Посидела еще немножко и приняла волевое решение на этом пытки над собой закончить и печальный опыт больше не повторять. Уж лучше дополнительное занятие по шаффлу или пилону, чем вот это вот всё. Жажда одолела, но как назло ни один магазин в такое время не работал – воде было взяться неоткуда. Прекрасное начало дня, просто шик! На подходе к подъезду хотелось лишь одного: лечь на лавочке, крест на крест сложить лапки на груди и тихо сдохнуть. Но лавочка, к огромному её удивлению, оказалась занята.
«И чего вам всем не спится в такую рань?!»
— …я вчера смотрела свою любимую передачу, по утрам только её смотрю, — опершись на клюку, вдохновенно вещала баба Нюра, — так вот Малышева говорит, что лучше всего гемоглобин повышает отварная свекла! Егорушка, надо кушать много свеклы, уж больно ты бледный!
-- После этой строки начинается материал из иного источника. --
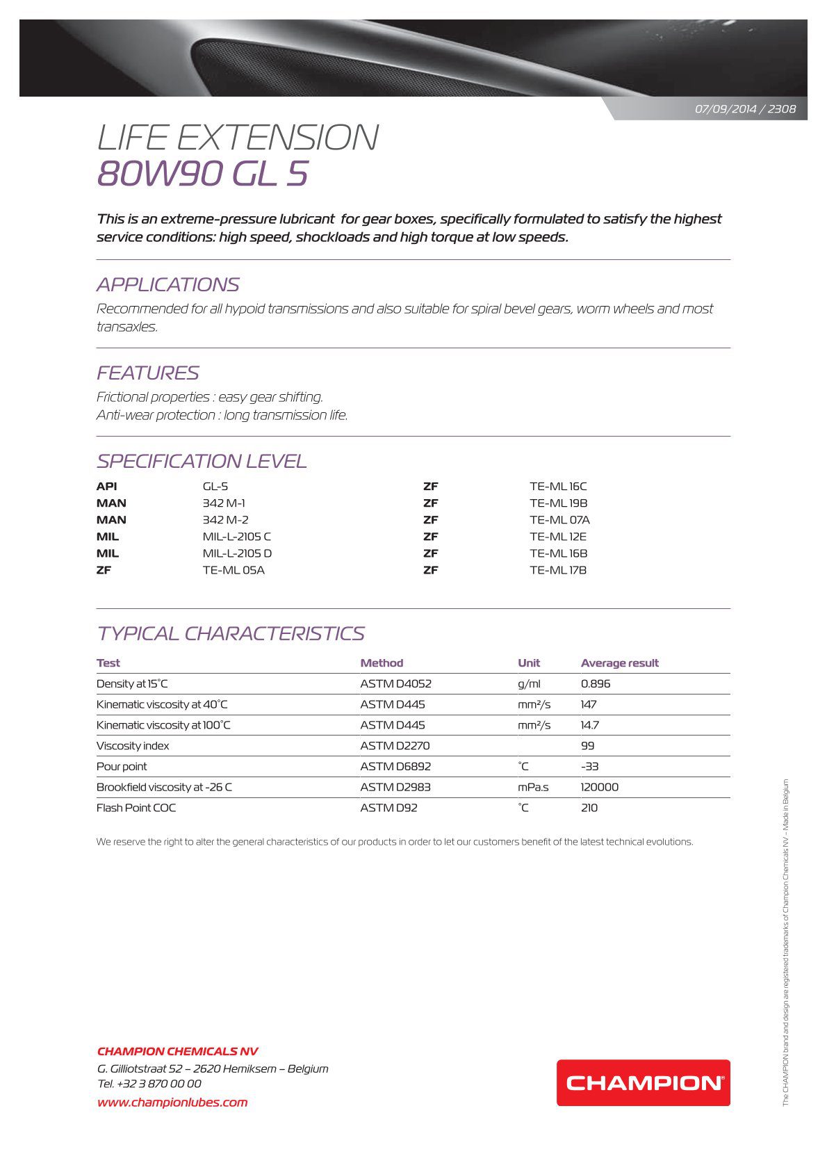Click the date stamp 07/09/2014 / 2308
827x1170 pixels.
(x=745, y=109)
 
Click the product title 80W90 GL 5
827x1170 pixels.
(x=202, y=173)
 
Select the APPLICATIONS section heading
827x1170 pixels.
(x=167, y=284)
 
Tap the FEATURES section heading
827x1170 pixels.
(x=147, y=373)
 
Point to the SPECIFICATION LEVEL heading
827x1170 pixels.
(x=202, y=461)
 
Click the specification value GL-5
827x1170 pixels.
(x=215, y=487)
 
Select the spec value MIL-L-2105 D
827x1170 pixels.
(x=237, y=553)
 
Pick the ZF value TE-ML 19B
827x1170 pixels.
(x=558, y=503)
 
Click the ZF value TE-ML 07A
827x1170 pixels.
(x=559, y=520)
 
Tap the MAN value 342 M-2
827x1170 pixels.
(x=225, y=520)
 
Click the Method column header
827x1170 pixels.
(x=382, y=663)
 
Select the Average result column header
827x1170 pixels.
(x=619, y=663)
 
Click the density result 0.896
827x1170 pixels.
(x=596, y=684)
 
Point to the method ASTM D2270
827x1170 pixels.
(x=395, y=746)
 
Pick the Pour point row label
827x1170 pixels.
(x=122, y=767)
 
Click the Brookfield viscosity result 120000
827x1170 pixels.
(x=599, y=788)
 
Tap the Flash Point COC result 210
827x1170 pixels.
(x=589, y=808)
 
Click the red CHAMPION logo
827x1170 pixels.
(x=643, y=1082)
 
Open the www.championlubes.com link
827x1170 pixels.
(x=172, y=1103)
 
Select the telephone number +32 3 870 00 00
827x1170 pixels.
(x=159, y=1084)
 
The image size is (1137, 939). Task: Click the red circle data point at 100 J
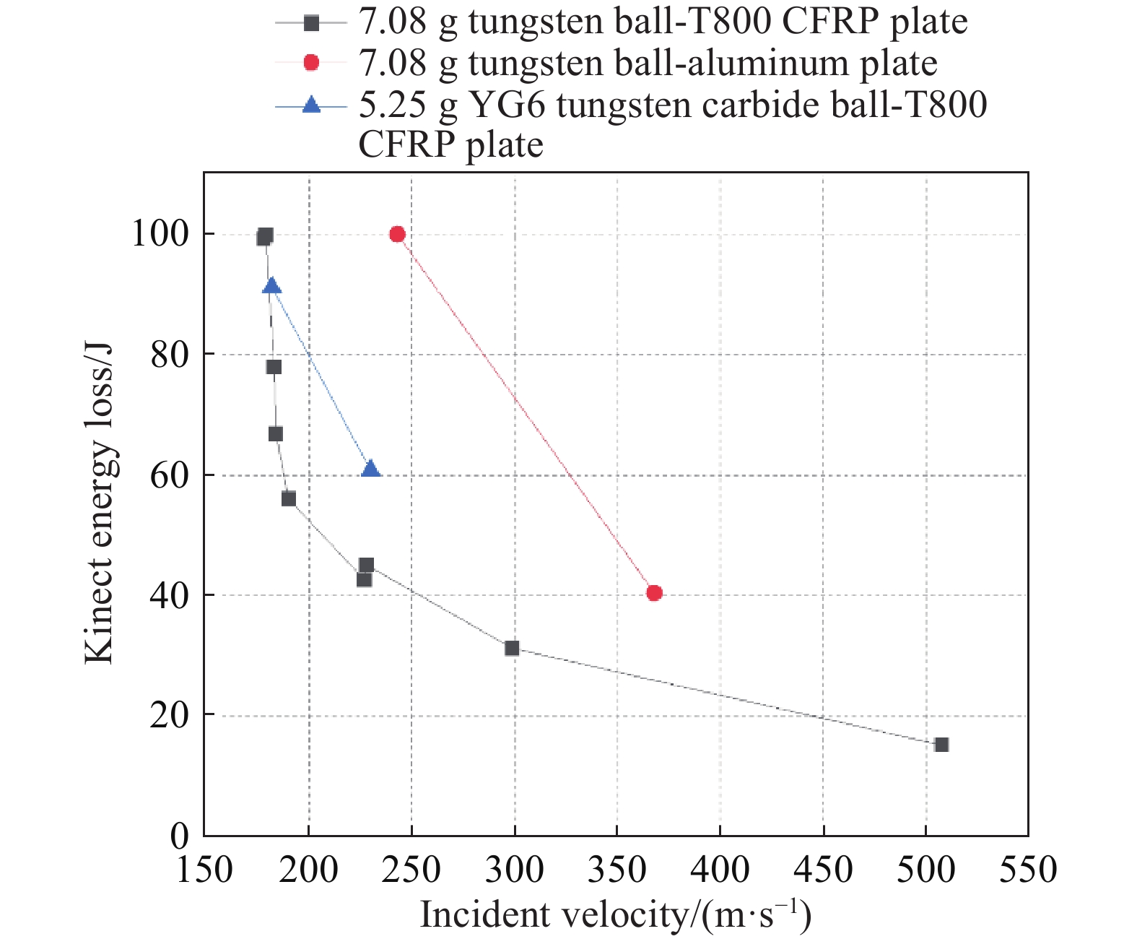coord(397,234)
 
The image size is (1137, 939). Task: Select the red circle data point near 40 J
coord(654,593)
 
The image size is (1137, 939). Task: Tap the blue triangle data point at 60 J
coord(370,470)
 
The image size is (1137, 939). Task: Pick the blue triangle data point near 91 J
coord(272,286)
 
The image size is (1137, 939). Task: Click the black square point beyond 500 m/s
coord(941,745)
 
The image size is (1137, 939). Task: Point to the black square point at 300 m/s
coord(512,649)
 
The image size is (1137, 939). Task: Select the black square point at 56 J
coord(289,499)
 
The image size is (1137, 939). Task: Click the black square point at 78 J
coord(274,367)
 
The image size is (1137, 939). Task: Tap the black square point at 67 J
coord(275,434)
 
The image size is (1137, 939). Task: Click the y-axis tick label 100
coord(160,234)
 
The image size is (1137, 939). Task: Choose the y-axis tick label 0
coord(179,836)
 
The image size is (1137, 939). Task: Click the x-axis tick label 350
coord(617,870)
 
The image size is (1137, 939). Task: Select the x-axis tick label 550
coord(1027,870)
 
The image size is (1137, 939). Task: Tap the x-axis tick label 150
coord(205,870)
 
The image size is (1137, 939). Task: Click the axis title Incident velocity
coord(615,915)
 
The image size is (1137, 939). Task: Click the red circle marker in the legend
coord(311,63)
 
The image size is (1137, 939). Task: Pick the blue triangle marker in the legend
coord(311,105)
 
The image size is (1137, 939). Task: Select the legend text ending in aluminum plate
coord(648,63)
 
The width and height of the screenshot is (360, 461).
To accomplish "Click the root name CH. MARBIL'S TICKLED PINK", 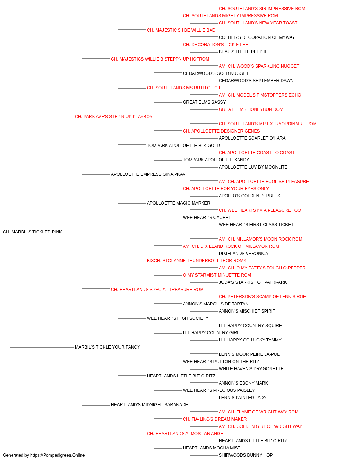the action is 32,232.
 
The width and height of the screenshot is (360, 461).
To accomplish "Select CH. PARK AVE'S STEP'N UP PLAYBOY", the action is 114,117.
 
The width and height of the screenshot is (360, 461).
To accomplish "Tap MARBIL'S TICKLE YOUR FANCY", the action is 108,347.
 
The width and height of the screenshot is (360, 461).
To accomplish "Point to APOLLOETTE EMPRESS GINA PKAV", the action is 148,174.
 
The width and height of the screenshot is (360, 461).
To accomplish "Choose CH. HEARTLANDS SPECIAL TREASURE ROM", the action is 157,290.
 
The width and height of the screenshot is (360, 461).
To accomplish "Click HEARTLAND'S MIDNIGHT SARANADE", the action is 149,405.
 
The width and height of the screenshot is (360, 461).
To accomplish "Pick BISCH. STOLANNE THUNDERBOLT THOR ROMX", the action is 197,261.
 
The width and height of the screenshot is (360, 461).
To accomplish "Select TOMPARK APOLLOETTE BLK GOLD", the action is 183,146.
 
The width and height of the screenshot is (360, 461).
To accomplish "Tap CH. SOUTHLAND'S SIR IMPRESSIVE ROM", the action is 262,9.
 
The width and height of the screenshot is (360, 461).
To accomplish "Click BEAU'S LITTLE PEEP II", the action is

— Сегодня же куплю кило, — стоя напротив, клятвенно заверил старушку Егор. Жаль, со спины не видно, что там у него с лицом-то. Уля могла биться об заклад, что говорит он это лишь для того, чтобы отвязаться, а в глазах наверняка черти пляшут. Приблизившуюся соседку он, ясен красен, не заметил, как, впрочем, и баба Нюра, продолжающая озабоченно разглядывать своего собеседника сверху донизу.
Соблазн незаметно проскочить мимо был велик ровно настолько, сколь велик был соблазн съязвить, не сходя со своего места.
— Купи-купи, милок, — на полном серьезе уверовав в его намерения, закивала баба Нюра. — Послушай старую! В гроб краше кладут!
«Или сказать?..»
А ведь другого шанса может и не представиться. Внезапный прилив смелости толкнул вперед, к виновнику всех её бед на настоящий момент.
«Почтим минутой молчания трагическую гибель здравого смысла…»
— А потому что по ночам надо спать, да, Егорушка? — приподнявшись на цыпочки, чтобы он наверняка расслышал, прошелестела Уля в ухо и, стремительно отступив на шаг, развернулась к бабушке с самой сахарной улыбкой, на которую только оказалась способна в это время суток в этом состоянии. — Здрасьте, баб Нюр! Чудесная погодка!
— Здравствуй, деточка… — вновь закивала та, светло улыбаясь.
Егор вздрогнул, замер, обернулся и уставился на неё – удивленно-растерянно-отчужденно. Взгляд его до костей пробрал. Что угодно в нём улавливалось, но только не признаки раскаяния в содеянном под покровом ночи, только не покаяние. Как обычно. На что она вообще надеялась? На извинения?
«На фиг. Надо было сразу домой»
— Малая? Уже набегалась?
«Иди в пень!»
Уля улыбнулась еще приторнее, мысленно посылая соседа по всем известным ей адресам. То была жалкая попытка подкормить адресными проклятиями пару десятков до сих пор не разбежавшихся чертей. Но… Вот смотрит она на него, по-прежнему не такого, вспоминает не вовремя, о чем накануне думала, на балконе его вспоминает и в парке и леденящую кровь шутку про оборотня тоже, и почему-то куда-то все они прячутся, черти эти, и довести свой котел с адским зельем до кипения не выходит. Ей, потной после пробежки, голодной как волк и ни разу не бодрой – спасибо, «Егорушка»! – хочется сейчас очень многого одновременно: в душ, есть, упасть лицом в подушку. И должно бы, по идее, хотеться убивать. Но – не хочется.